Stored data
+-------+
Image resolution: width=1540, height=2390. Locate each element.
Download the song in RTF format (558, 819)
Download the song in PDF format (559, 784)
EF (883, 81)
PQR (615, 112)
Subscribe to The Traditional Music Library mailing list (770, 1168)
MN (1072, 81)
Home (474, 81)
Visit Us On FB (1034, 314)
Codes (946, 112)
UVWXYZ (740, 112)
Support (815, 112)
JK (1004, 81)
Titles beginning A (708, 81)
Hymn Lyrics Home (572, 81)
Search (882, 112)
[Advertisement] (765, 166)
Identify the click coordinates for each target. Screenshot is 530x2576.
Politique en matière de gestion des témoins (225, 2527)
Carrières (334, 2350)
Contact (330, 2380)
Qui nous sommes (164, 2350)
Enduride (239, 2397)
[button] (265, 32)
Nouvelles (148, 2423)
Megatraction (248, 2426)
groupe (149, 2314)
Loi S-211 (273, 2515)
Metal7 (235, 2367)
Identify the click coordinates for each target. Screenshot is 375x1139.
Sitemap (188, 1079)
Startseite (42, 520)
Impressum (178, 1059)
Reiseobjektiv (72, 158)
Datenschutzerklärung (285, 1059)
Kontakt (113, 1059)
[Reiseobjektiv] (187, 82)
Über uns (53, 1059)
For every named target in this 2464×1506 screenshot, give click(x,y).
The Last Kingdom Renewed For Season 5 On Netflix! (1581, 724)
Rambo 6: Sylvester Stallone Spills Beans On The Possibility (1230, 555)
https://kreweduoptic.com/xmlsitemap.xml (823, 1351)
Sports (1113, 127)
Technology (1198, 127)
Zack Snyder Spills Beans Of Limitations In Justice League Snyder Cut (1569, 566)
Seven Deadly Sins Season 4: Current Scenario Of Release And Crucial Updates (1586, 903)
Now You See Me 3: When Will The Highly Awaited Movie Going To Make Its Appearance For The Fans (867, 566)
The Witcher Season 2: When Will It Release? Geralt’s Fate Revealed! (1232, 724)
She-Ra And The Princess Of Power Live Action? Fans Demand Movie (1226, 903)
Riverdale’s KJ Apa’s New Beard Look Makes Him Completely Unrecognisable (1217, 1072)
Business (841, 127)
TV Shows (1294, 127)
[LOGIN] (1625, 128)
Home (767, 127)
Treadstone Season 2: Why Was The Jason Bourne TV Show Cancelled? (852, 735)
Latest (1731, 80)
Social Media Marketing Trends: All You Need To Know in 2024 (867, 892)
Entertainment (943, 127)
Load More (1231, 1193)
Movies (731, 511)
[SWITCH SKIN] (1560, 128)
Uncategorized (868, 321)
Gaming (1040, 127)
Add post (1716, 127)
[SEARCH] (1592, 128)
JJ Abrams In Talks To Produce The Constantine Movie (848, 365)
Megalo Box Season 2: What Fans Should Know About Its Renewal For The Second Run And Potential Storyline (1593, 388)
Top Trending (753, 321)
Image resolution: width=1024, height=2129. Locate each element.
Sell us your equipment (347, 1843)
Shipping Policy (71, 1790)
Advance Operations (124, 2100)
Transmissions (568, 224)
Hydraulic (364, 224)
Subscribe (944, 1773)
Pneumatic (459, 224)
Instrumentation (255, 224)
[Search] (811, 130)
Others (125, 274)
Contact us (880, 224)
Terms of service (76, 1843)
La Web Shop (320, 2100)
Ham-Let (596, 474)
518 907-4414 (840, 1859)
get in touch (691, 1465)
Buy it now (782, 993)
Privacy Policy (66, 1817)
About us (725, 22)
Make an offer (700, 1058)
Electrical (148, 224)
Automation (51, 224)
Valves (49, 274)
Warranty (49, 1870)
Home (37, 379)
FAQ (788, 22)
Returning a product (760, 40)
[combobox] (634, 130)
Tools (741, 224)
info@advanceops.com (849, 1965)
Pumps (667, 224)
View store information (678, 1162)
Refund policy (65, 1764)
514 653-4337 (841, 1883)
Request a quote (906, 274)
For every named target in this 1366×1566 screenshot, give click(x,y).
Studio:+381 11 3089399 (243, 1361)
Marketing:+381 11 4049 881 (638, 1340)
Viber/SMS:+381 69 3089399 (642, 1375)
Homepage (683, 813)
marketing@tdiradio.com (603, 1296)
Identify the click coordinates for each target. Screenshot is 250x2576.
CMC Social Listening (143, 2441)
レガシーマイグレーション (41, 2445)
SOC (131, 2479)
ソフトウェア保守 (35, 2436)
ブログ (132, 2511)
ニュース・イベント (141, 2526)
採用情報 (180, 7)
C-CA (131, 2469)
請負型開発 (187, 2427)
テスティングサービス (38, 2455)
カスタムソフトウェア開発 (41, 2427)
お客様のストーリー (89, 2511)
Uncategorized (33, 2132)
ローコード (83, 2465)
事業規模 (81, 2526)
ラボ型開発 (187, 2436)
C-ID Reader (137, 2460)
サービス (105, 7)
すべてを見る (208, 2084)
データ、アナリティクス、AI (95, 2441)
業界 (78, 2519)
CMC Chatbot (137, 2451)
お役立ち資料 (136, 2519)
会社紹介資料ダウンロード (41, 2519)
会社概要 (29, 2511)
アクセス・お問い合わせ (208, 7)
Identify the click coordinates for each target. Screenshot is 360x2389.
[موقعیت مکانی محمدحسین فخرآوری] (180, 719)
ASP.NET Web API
+-------+
Output every record in full, exactly as it was given.

EXERCISE RESPONSE:
Image resolution: width=1540, height=2390. Locate each element.
Download the song in RTF format (558, 819)
Download the song in PDF format (559, 784)
EF (883, 81)
PQR (615, 112)
Subscribe to The Traditional Music Library mailing list (770, 1168)
MN (1072, 81)
Home (474, 81)
Visit Us On FB (1034, 314)
Codes (946, 112)
UVWXYZ (740, 112)
Support (815, 112)
JK (1004, 81)
Titles beginning A (708, 81)
Hymn Lyrics Home (572, 81)
Search (882, 112)
[Advertisement] (765, 166)
Identify the click coordinates for each target. Screenshot is 530x2576.
Politique en matière de gestion des témoins (225, 2527)
Carrières (334, 2350)
Contact (330, 2380)
Qui nous sommes (164, 2350)
Enduride (239, 2397)
[button] (265, 32)
Nouvelles (148, 2423)
Megatraction (248, 2426)
groupe (149, 2314)
Loi S-211 (273, 2515)
Metal7 (235, 2367)
Identify the click coordinates for each target. Screenshot is 375x1139.
Sitemap (188, 1079)
Startseite (42, 520)
Impressum (178, 1059)
Reiseobjektiv (72, 158)
Datenschutzerklärung (285, 1059)
Kontakt (113, 1059)
[Reiseobjektiv] (187, 82)
Über uns (53, 1059)
For every named target in this 2464×1506 screenshot, give click(x,y).
The Last Kingdom Renewed For Season 5 On Netflix! (1581, 724)
Rambo 6: Sylvester Stallone Spills Beans On The Possibility (1230, 555)
https://kreweduoptic.com/xmlsitemap.xml (823, 1351)
Sports (1113, 127)
Technology (1198, 127)
Zack Snyder Spills Beans Of Limitations In Justice League Snyder Cut (1569, 566)
Seven Deadly Sins Season 4: Current Scenario Of Release And Crucial Updates (1586, 903)
Now You See Me 3: When Will The Highly Awaited Movie Going To Make Its Appearance For The Fans (867, 566)
The Witcher Season 2: When Will It Release? Geralt’s Fate Revealed! (1232, 724)
She-Ra And The Princess Of Power Live Action? Fans Demand Movie (1226, 903)
Riverdale’s KJ Apa’s New Beard Look Makes Him Completely Unrecognisable (1217, 1072)
Business (841, 127)
TV Shows (1294, 127)
[LOGIN] (1625, 128)
Home (767, 127)
Treadstone Season 2: Why Was The Jason Bourne TV Show Cancelled? (852, 735)
Latest (1731, 80)
Social Media Marketing Trends: All You Need To Know in 2024 (867, 892)
Entertainment (943, 127)
Load More (1231, 1193)
Movies (731, 511)
[SWITCH SKIN] (1560, 128)
Uncategorized (868, 321)
Gaming (1040, 127)
Add post (1716, 127)
[SEARCH] (1592, 128)
JJ Abrams In Talks To Produce The Constantine Movie (848, 365)
Megalo Box Season 2: What Fans Should Know About Its Renewal For The Second Run And Potential Storyline (1593, 388)
Top Trending (753, 321)
Image resolution: width=1024, height=2129. Locate each element.
Sell us your equipment (347, 1843)
Shipping Policy (71, 1790)
Advance Operations (124, 2100)
Transmissions (568, 224)
Hydraulic (364, 224)
Subscribe (944, 1773)
Pneumatic (459, 224)
Instrumentation (255, 224)
[Search] (811, 130)
Others (125, 274)
Contact us (880, 224)
Terms of service (76, 1843)
La Web Shop (320, 2100)
Ham-Let (596, 474)
518 907-4414 (840, 1859)
get in touch (691, 1465)
Buy it now (782, 993)
Privacy Policy (66, 1817)
About us (725, 22)
Make an offer (700, 1058)
Electrical (148, 224)
Automation (51, 224)
Valves (49, 274)
Warranty (49, 1870)
Home (37, 379)
FAQ (788, 22)
Returning a product (760, 40)
[combobox] (634, 130)
Tools (741, 224)
info@advanceops.com (849, 1965)
Pumps (667, 224)
View store information (678, 1162)
Refund policy (65, 1764)
514 653-4337 (841, 1883)
Request a quote (906, 274)
For every named target in this 1366×1566 screenshot, give click(x,y).
Studio:+381 11 3089399 (243, 1361)
Marketing:+381 11 4049 881 (638, 1340)
Viber/SMS:+381 69 3089399 (642, 1375)
Homepage (683, 813)
marketing@tdiradio.com (603, 1296)
Identify the click coordinates for each target. Screenshot is 250x2576.
CMC Social Listening (143, 2441)
レガシーマイグレーション (41, 2445)
SOC (131, 2479)
ソフトウェア保守 (35, 2436)
ブログ (132, 2511)
ニュース・イベント (141, 2526)
採用情報 (180, 7)
C-CA (131, 2469)
請負型開発 (187, 2427)
テスティングサービス (38, 2455)
カスタムソフトウェア開発 (41, 2427)
お客様のストーリー (89, 2511)
Uncategorized (33, 2132)
ローコード (83, 2465)
事業規模 (81, 2526)
ラボ型開発 (187, 2436)
C-ID Reader (137, 2460)
サービス (105, 7)
すべてを見る (208, 2084)
データ、アナリティクス、AI (95, 2441)
業界 (78, 2519)
CMC Chatbot (137, 2451)
お役立ち資料 (136, 2519)
会社紹介資料ダウンロード (41, 2519)
会社概要 (29, 2511)
アクセス・お問い合わせ (208, 7)
Identify the click coordinates for each target. Screenshot is 360x2389.
[موقعیت مکانی محمدحسین فخرآوری] (180, 719)
ASP.NET Web API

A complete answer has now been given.